The thick knot of politicians heaved like longshoremen as they pulled on a yellow rope dangling from a pulley yesterday afternoon at Fifth Avenue and 110th Street. The band played ‘‘Satin Doll.’‘ Lost somewhere in the cluster of raised arms were Bobby Short, the cabaret singer, and Robert Graham, the sculptor, who had made the event possible.

Slowly, the other end of the rope pulled up a billowing golden cloth and revealed New York’s newest monument, the Duke Ellington Memorial.
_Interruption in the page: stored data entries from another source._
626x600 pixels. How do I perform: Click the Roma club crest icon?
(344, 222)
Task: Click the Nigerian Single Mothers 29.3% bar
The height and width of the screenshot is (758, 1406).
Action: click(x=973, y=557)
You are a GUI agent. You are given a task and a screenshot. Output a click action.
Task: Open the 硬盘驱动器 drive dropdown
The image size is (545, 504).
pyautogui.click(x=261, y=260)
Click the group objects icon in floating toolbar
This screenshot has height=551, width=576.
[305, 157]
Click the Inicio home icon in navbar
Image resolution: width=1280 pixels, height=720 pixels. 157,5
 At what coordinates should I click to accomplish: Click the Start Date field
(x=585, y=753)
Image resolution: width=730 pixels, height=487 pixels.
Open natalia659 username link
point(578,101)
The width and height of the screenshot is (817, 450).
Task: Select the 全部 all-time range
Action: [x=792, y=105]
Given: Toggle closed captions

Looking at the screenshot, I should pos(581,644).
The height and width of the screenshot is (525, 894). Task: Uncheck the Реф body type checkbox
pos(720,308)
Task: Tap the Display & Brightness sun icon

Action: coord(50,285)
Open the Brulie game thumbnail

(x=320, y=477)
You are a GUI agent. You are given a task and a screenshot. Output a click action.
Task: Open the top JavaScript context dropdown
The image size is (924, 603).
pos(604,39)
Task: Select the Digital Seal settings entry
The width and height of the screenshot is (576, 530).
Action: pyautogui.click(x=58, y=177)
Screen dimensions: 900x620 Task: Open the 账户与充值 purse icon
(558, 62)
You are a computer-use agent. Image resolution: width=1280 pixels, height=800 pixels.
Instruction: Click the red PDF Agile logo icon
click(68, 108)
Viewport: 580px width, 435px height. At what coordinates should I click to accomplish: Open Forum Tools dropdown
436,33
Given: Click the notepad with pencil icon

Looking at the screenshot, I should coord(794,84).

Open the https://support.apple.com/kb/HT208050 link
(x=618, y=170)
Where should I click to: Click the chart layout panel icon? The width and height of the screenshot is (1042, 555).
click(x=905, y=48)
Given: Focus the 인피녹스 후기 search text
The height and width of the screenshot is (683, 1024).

‘‘Without Bobby Short, it would not have happened,’‘ said former Mayor Edward I. Koch. ‘‘After I’m gone, if there’s something for me, you’re in charge, Bobby.’‘

The memorial was unveiled under a welcome patch of gray clouds that blocked the scorching sun for the hour long ceremony at Duke Ellington Circle, renamed two years ago from Frawley Circle, on the northeast corner of Central Park.

There was music by Ellington, including a performance by Wynton Marsalis, and speeches from Mr. Short, Mr. Graham, Mayor Rudolph W. Giuliani, former Mayors Koch and David N. Dinkins and two members of Ellington’s family, his granddaughter Mercedes Ellington, and his sister, Ruth Ellington Boatwright.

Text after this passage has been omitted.